# What are the least popular cars for Uber riders?



## Lookilooki (May 2, 2015)

I wonder if my older mid luxury car is getting lower ratings even though it's kept well and really clean. There's no door dings, lots of room, and smooth ride.

I might consider getting another car with better mpg.


----------



## Courageous (Sep 18, 2014)

Lookilooki said:


> I wonder if my older mid luxury car is getting lower ratings even though it's kept well and really clean. There's no door dings, lots of room, and smooth ride.
> 
> I might consider getting another car with better mpg.


That is a conversation starter with a seasoned passenger. Ask their opinion. Based on comments I've heard from passengers, they will rate lower based on the car not meeting their personal preference. That sucks...but it is what it is. It's the rating system that needs to be tweaked. As long as vehicle is clean with no weird odors...your rating should not suffer....but it will if they don't like your vehicle model and/or year.


----------



## azndriver87 (Mar 23, 2015)

nissan juke lol


----------



## Lookilooki (May 2, 2015)

Yes Courageous I'm the original owner and it's clean with leather seats which I always have professionally cleaned and conditioned. The cabin air filter is changed regularly so no weird smells coming from the vents or anywhere really. I agree with you that everyone will have their own preferences and they will rate according to their taste.

################

=== Written task 1 ===
List every distinct username that appears as a poster in the forum thread.
=== Written task 2 ===
For each statement, say yes or no according to the forum thread, and quote the words that decide it: (a) Lookilooki is the original owner of the car. (b) Courageous says a clean car's rating will not suffer even if passengers dislike the model. (c) azndriver87 names the Nissan Juke.
=== Written task 3 ===
Copy the forum thread word for word, beginning at the words "## azndriver87 (Mar" and stopping after "to their taste.".
The entries after this point are separate from the forum thread.

################

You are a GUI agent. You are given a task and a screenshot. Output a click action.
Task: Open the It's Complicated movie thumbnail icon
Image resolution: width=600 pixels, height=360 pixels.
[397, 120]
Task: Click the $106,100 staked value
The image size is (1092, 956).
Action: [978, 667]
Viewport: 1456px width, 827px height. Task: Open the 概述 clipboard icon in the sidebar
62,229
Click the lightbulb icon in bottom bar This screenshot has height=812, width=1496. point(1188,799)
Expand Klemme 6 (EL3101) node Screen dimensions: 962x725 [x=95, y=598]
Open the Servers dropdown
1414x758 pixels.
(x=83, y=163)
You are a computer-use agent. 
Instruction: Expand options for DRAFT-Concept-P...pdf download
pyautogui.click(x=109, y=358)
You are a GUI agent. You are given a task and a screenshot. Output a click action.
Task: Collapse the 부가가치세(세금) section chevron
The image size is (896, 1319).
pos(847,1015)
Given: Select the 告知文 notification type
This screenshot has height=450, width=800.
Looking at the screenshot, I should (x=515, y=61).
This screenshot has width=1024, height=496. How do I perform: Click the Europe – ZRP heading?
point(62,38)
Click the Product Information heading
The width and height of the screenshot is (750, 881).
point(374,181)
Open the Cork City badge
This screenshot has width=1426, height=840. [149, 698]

################

=== Task output 1 ===
Lookilooki, Courageous, azndriver87

=== Task output 2 ===
(a) Yes: "I'm the original owner"
(b) No: "but it will if they don't like your vehicle model and/or year."
(c) Yes: "nissan juke lol"

=== Task output 3 ===
## azndriver87 (Mar 23, 2015)

nissan juke lol


----------



## Lookilooki (May 2, 2015)

Yes Courageous I'm the original owner and it's clean with leather seats which I always have professionally cleaned and conditioned. The cabin air filter is changed regularly so no weird smells coming from the vents or anywhere really. I agree with you that everyone will have their own preferences and they will rate according to their taste.